Em Maputo e em Gaza, Tomás Vieira Mário, uma das referências do jornalismo moçambicano, meu mano identitário com qual partilho percurso formativo e profissional e muitos pontos de vista, sublinhou, sempre livremente e sem qualquer condicionamento, as semelhanças das mazelas de Angola e Moçambique.
Das dezenas de viagens que fiz para Moçambique, desde a primeira, em 1982, para estudar Jornalismo, essa última teve uma dimensão especial. Pareceu-me uma expedição de promoção de uma Angola plural que, na expressão do director deste jornal, Armindo Laureano, "acontece" e faz acontecer "fora de Angola", longe da cartilha do monolitismo de ideias.
Viagens que são uma espécie de peregrinação, como idas a Meca, Jerusalém ou Fátima, no cumprimento de promessas ou em busca de conforto espiritual. Moçambique é cada vez mais o meu lugar de busca do sagrado cultural.
É o lugar onde o abraço tem sabor. Sabe a amor, paixão, amizade, fraternidade, reconhecimento, saudade, solidariedade e identidade pan-africanista. É também o lugar onde a minha condição de amante fiel e leal da Liberdade se acentua.
Aqui nunca sou enteada, nem afilhada. Sou sempre filha. E são-no também todos os filhos gerados do generoso ventre africano. É assim que, de país de afectos, Moçambique é hoje o meu lugar de felicidade.
Enquanto vivíamos a ressaca do êxito do primeiro lançamento do livro com capa da artista plástica Dilia Fraguito Samarth, prefácio de Jean-Michel Mabeko-Tali, posfácio e texto final de Anil Samarth e Francisca Van Dúnem, respectivamente, em Maputo, o escândalo Man Gena rebentava, mostrando uma Angola cada vez mais afastada dos lugares de decência humana.
As informações sobre o envio de "secretas" para perseguir Man Gena, ex- narcotraficante, hoje denunciante, que tem feito graves revelações sobre o narcotráfico, seus barões e caminhos que Angola está a trilhar, em passo acelerado, rumo ao narcoestado, são tão graves quanto assustadoras.

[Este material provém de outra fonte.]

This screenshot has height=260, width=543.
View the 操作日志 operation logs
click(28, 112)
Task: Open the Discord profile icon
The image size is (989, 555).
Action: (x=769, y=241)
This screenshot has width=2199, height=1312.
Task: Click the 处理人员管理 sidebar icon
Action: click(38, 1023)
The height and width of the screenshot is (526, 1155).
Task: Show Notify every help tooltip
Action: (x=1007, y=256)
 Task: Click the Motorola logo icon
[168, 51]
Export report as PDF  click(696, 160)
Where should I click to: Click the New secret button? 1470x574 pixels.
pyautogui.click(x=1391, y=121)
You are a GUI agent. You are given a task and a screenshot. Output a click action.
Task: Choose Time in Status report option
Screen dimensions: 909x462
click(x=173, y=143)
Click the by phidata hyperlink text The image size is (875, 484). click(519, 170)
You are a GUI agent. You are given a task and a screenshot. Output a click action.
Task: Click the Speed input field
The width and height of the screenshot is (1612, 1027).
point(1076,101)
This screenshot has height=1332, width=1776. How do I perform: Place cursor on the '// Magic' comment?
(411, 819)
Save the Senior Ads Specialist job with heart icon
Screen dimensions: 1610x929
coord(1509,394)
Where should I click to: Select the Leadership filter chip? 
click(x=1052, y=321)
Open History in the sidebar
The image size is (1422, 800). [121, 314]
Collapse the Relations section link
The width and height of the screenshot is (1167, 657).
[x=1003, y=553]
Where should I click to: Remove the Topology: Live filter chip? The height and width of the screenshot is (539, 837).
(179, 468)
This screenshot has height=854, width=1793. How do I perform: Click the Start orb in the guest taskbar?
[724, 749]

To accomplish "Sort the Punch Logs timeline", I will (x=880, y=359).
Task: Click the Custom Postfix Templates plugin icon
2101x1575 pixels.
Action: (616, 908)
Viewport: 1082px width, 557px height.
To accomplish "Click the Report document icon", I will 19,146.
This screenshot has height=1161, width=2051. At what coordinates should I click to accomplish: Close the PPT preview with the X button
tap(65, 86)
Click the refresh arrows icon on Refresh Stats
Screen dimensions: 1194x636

Habituado à impunidade, o País deixou cair a máscara e foi visto na terra de Samora Machel como um Estado disposto a estender os seus tentáculos repressivos com laivos criminosos a qualquer sítio, para defesa do regime silenciocrático que já dura tempo demais.
As denúncias falavam das tentativas de rapto de Man Gena que fugiu de Angola onde tem a cabeça a prémio, por causa de acusações que faz, envolvendo membros da secreta e políticos angolanos no tráfico de drogas.
Man Gena, a mulher, grávida de seis meses, e dois filhos pequenos entraram em Moçambique, sem documentos, depois de terem atravessado os territórios da vizinha Namíbia e da África do Sul, fugindo dos seus algozes.
Perante a ameaça de expulsão desse denunciante que, antes de tudo, merecia a protecção das autoridades angolanas que deveriam ser as primeiras interessadas em desvendar e desmantelar as redes criminosas de traficantes de droga no País, Man Gena encontrou amparo em Moçambique.
Jornalistas, activistas, Ordem dos Advogados, políticos e sociedade civil moçambicanos mobilizaram-se para denunciar a tentativa de eliminar uma testemunha crucial do criminoso tráfico de drogas e pressionaram o Governo de Maputo a garantir que não expulsaria o angolano e a sua família.
Os media moçambicanos internacionalizaram o "caso Man Gena", dificultando, dessa forma, os planos dos que pretendem silenciar o denunciante.
E das autoridades angolanas? Nem uma palavra de compromisso e de apoio ao papel de denunciante que Man Gena está disposto a fazer, nem garantias de investigação séria do assunto.
Com clara noção do submundo das drogas e do modus operandi do aparelho repressivo de Angola, Man Gena expôs um lado que, apesar de conhecido de certos meios, era desconhecido pelo grande público moçambicano, mostrando um País onde as desigualdades e a captura do Estado produzem impunidades e imunidades discriminatórias e criminosas.
Por isso, a minha viagem serviu também para dizer que o País é mais do que escândalos Man Gena, Joel Leonardo e outros que são chacota cá, em Moçambique, onde se ouvem expressões como "a justiça é o novo eldorado da corrupção" em Angola.